- Bald Mountain Location within New York Adirondack Park Bald Mountain Location within the United States

Highest point
- Elevation: 1,647 feet (502 m)
- Coordinates: 44°01′17″N 75°11′27″W﻿ / ﻿44.0214548°N 75.1907461°W

Geography
- Location: N of Oswegatchie Camp, Lewis County, New York, U.S.
- Topo map: USGS Oswegatchie SW

= Bald Mountain (Lewis County, New York) =

Mountain in Lewis County, New York, United States

Bald Mountain is a 1647 ft mountain in Lewis County in the state of New York. It is located north of Oswegatchie Camp in the town of Croghan. In 1919, a 47 ft steel fire lookout tower was built on the mountain. Due to increased use of aerial detection, the tower was closed at the end of the 1970 season. The tower was later knocked over by the private owner due to liability concerns. The public can visit the site, but due to no tower there is no view.

==History==
In May 1911, the Conservation Commission built a wood fire lookout tower on the mountain. In 1919, the Conservation Commission replaced it with a 47 ft Aermotor LS40 steel tower.

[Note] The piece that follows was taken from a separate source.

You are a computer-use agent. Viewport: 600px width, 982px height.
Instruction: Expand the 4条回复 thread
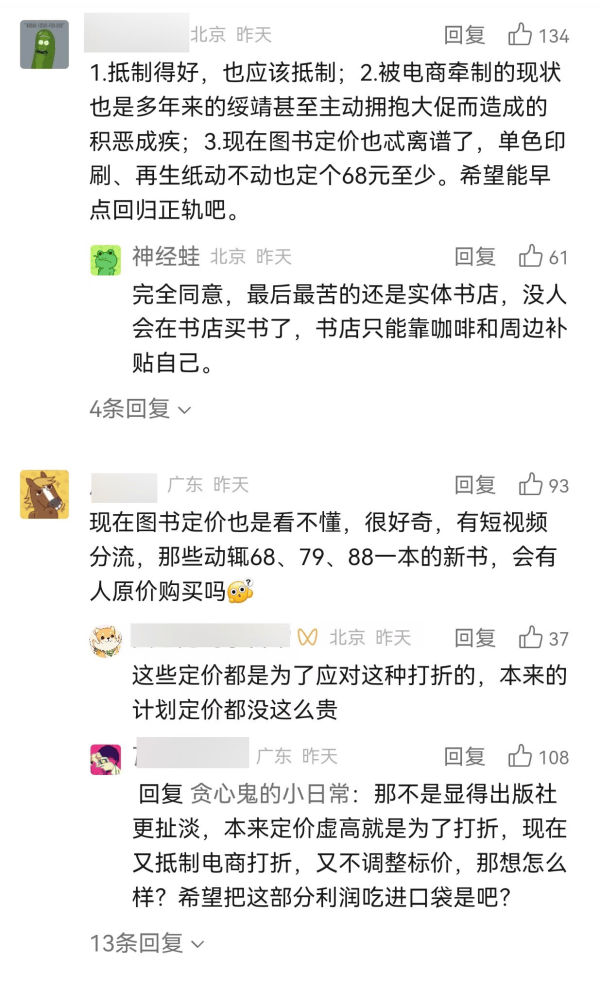tap(139, 409)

Due to the increased use of aerial fire detection which was better, the tower was closed at the end of the 1970 season. Ownership of the tower was later transferred to the owner Diamond International. The company had the leg bolts removed and the tower pulled over and left at the site, due to liability concerns. In 1989, a new owner of the 18,000-acre tract entered into an agreement with the New York State Department of Environmental Conservation, where the State purchased the development and recreation rights but left the land itself and the timber in private ownership. The public can visit the site, but due to no tower there is no view.